**WHAT TO PRODUCE**
Starting at the top of the records below, write out each line exactly as it stands, stopping after the line with "Task: Open the"; exclude the pictures.

Data extracted from a collection:
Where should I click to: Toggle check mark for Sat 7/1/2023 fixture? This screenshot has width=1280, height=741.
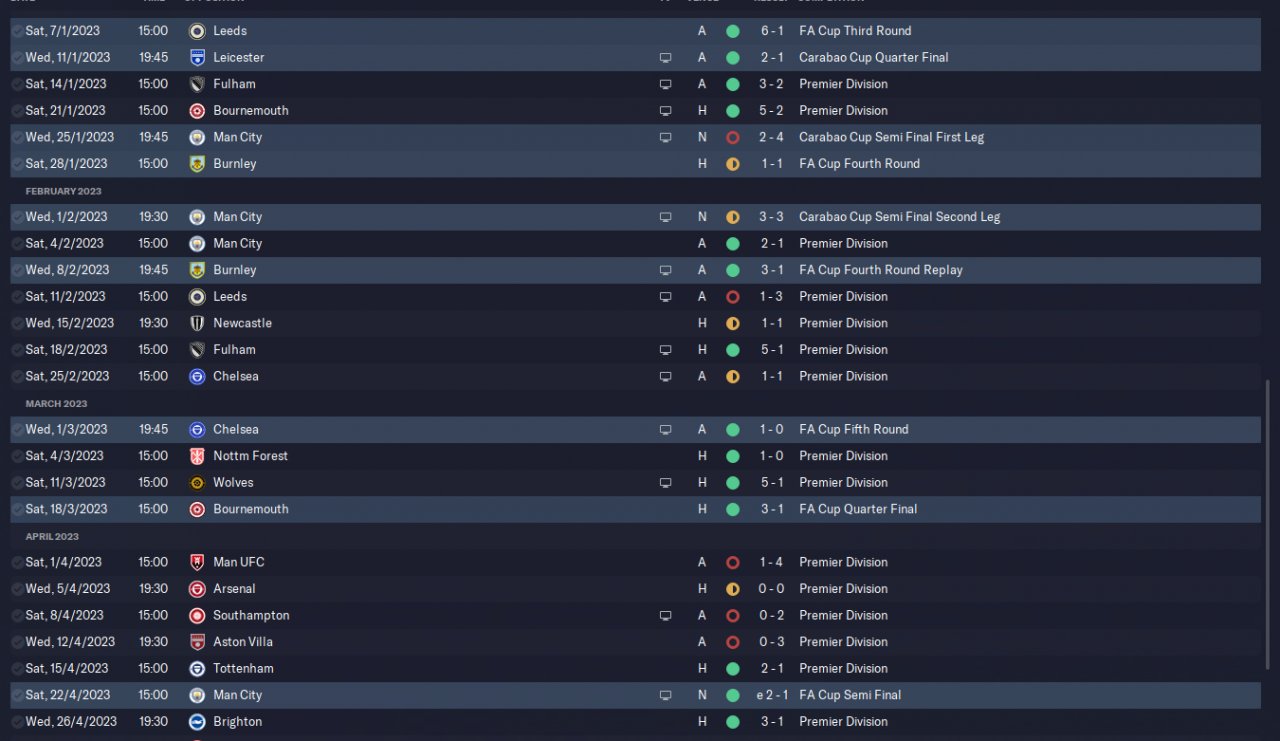(17, 31)
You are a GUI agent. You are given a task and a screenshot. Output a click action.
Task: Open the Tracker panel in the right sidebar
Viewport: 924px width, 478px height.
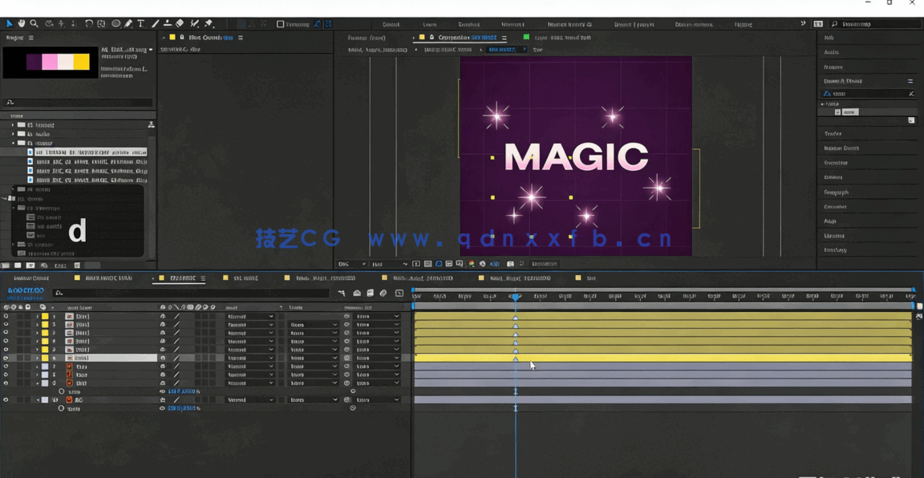click(833, 133)
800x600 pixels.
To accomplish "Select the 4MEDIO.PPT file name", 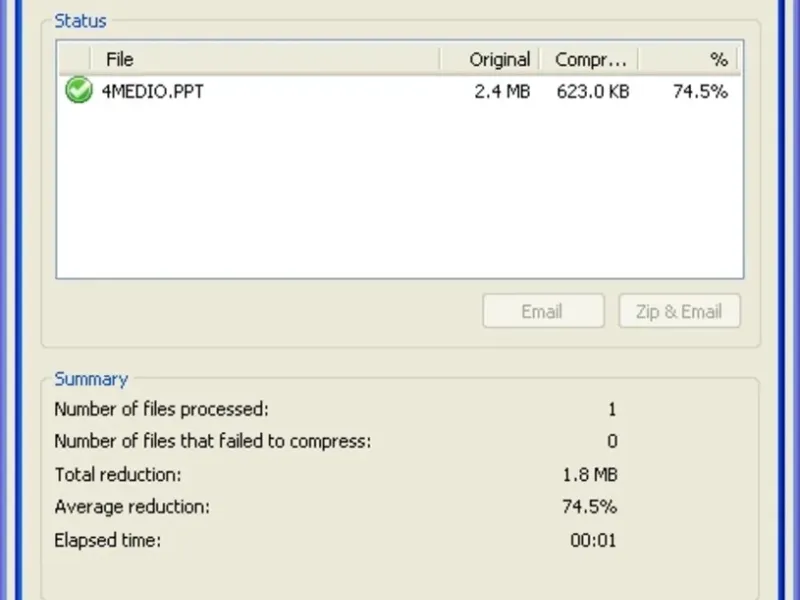I will coord(154,92).
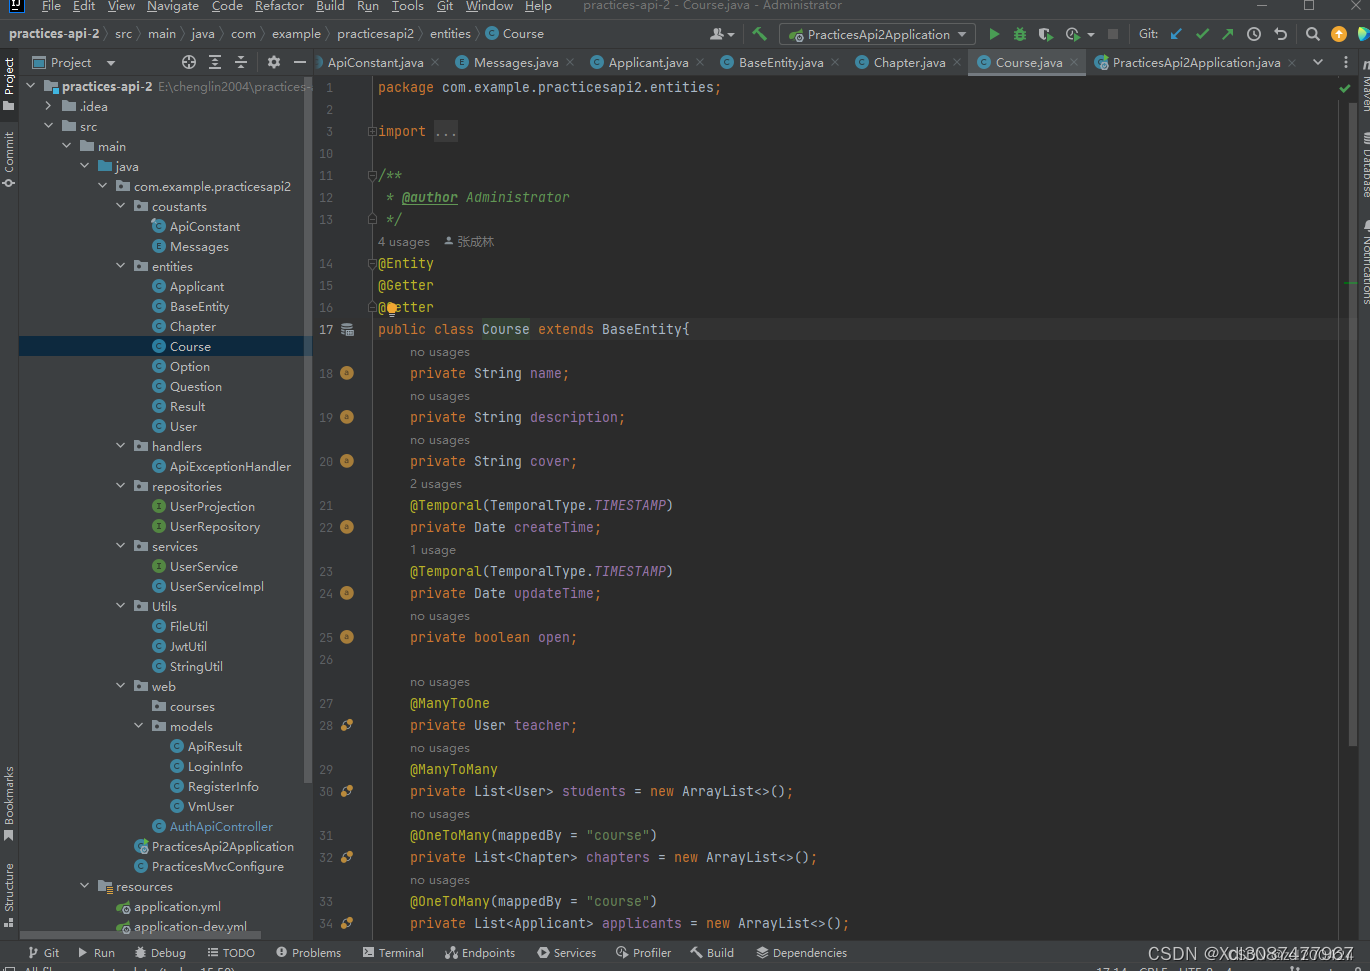Run PracticesApi2Application with green play icon
1370x971 pixels.
click(x=994, y=34)
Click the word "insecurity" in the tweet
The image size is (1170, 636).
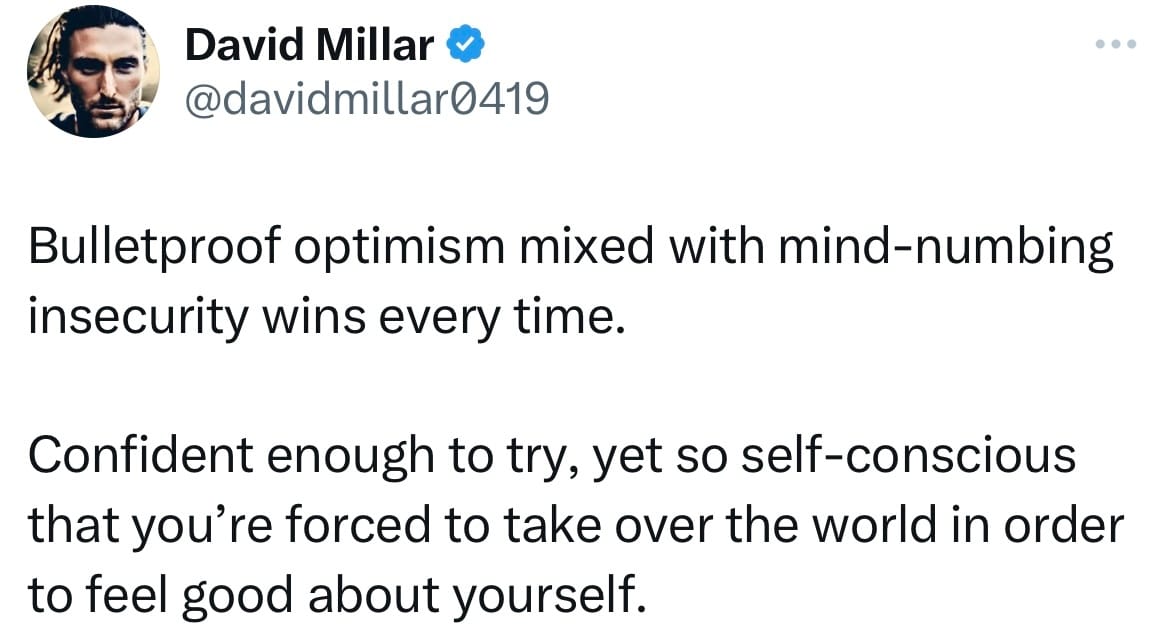[138, 317]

**RESULT BELOW**
Where should I click to: Toggle check mark for Sat 7/1/2023 fixture? This screenshot has width=1280, height=741.
(17, 31)
You are a GUI agent. You are given a task and a screenshot. Output a click action.
Task: Open the Tracker panel in the right sidebar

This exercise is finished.